やっぱり疲れているみたいだ。今日は、シャワーでも浴びて寝ちゃおう。そう思って、おれは浴室に向かった。そう、いつもなら気をつけているのに。ラブコメイベントを起こさないように、と。
夕食は、駅前の安いソバ屋で済ませてきたから、夕食の準備をする必要もない。いつもなら、ふろ場で詰将棋を解くので、本を持っていくんだが、今日は解けるような頭の余裕はなかった。手ぶらで風呂に向かう。
「よし、シャワーでさっぱりするぞ」
そう言って、バスルームの扉を開けた。なんのためらいもなく勢いよく。それはまるで、おれと父さんしか家に住んでいなかった時のように……

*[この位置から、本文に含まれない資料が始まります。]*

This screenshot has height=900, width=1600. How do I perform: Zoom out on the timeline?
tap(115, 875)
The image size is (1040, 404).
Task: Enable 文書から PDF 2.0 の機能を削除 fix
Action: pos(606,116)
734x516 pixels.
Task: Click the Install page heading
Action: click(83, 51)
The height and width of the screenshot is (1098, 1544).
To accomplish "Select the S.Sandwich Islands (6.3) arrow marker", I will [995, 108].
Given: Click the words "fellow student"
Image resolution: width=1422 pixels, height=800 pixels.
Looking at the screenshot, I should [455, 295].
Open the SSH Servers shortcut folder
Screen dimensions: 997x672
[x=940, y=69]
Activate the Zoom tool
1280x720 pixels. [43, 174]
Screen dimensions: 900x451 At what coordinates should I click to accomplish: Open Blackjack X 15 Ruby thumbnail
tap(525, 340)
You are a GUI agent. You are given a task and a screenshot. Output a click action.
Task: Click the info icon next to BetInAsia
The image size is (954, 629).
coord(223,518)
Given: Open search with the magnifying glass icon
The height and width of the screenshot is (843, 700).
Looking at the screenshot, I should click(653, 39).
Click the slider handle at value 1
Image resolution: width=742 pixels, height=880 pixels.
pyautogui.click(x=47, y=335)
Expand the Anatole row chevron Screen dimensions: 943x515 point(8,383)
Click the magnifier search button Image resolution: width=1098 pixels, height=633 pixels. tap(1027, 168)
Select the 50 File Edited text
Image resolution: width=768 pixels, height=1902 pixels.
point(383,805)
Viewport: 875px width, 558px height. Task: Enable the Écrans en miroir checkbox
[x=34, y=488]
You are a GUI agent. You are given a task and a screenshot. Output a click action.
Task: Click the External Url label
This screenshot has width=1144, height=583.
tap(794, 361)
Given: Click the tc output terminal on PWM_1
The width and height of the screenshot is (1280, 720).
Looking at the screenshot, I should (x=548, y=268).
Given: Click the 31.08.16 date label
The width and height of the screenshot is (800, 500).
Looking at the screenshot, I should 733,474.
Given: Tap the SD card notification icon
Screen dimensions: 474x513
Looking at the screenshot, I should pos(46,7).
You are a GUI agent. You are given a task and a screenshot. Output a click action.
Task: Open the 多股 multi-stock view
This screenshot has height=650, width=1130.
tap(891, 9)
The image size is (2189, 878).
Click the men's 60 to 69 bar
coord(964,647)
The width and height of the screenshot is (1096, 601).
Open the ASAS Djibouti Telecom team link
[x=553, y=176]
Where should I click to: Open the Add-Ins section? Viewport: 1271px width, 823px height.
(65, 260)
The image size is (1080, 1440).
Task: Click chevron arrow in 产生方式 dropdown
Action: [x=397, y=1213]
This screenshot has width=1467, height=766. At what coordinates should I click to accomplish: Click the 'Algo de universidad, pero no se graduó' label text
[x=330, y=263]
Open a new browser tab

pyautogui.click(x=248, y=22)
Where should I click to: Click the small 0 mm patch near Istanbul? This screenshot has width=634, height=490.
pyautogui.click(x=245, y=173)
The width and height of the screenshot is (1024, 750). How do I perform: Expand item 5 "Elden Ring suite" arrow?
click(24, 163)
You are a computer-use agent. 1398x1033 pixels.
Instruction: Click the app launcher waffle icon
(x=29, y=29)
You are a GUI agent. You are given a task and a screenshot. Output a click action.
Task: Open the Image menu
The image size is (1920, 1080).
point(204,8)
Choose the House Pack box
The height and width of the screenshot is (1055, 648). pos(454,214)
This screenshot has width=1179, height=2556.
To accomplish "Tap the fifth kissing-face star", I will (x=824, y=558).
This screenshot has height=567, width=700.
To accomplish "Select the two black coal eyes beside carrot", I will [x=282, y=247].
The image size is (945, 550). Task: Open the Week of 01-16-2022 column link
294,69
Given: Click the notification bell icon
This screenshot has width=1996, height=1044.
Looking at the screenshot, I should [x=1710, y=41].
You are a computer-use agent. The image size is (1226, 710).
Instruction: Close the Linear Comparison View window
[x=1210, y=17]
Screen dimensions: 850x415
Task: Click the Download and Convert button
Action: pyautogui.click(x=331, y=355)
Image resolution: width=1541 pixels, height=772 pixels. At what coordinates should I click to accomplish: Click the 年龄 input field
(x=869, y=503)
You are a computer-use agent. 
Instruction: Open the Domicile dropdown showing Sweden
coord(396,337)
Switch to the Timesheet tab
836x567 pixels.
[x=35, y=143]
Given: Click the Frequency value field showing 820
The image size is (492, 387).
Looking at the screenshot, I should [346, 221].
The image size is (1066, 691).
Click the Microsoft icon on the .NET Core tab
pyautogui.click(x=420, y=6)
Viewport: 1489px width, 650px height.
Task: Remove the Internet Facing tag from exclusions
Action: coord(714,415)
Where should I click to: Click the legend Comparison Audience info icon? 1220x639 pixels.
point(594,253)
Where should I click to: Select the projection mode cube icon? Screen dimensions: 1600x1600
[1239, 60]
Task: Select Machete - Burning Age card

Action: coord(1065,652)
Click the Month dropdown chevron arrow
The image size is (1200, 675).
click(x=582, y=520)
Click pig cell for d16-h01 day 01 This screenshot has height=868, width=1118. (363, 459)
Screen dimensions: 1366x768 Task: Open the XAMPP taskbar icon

年頃の美人な義妹が同居しているなんて、完全に失念していた。
がちゃ。
脱衣所には、それはそれは白く美しい肌をもった女性がいた。髪の毛が濡れているので、いま、シャワーを浴びた後のようだ。長い髪が水に濡れた様子は、義妹だったがまるで西洋の巨匠が描いた裸婦の肖像画のように……
美しかった。
「あっ」
「あっ」
おれたちはおそろいの声を出す。お互いになにが起こったのかわからない状態。
「……」
「……」
無言の時間が、一体何分経過しただろうか。もしかすると、数十秒かもしれない。でも、永遠のように長く感じた。
少しずつ、状況を理解した。おれは、体の血の気が引いていくのがわかった。
やってしまった。まさか、こんな王道ラブコメ展開を3日続けてしまうとは。
「きゃあああああああああああああああああああああああ」
かな恵の悲鳴が響き渡った。二度あることは三度ある。
おれが、泣いている。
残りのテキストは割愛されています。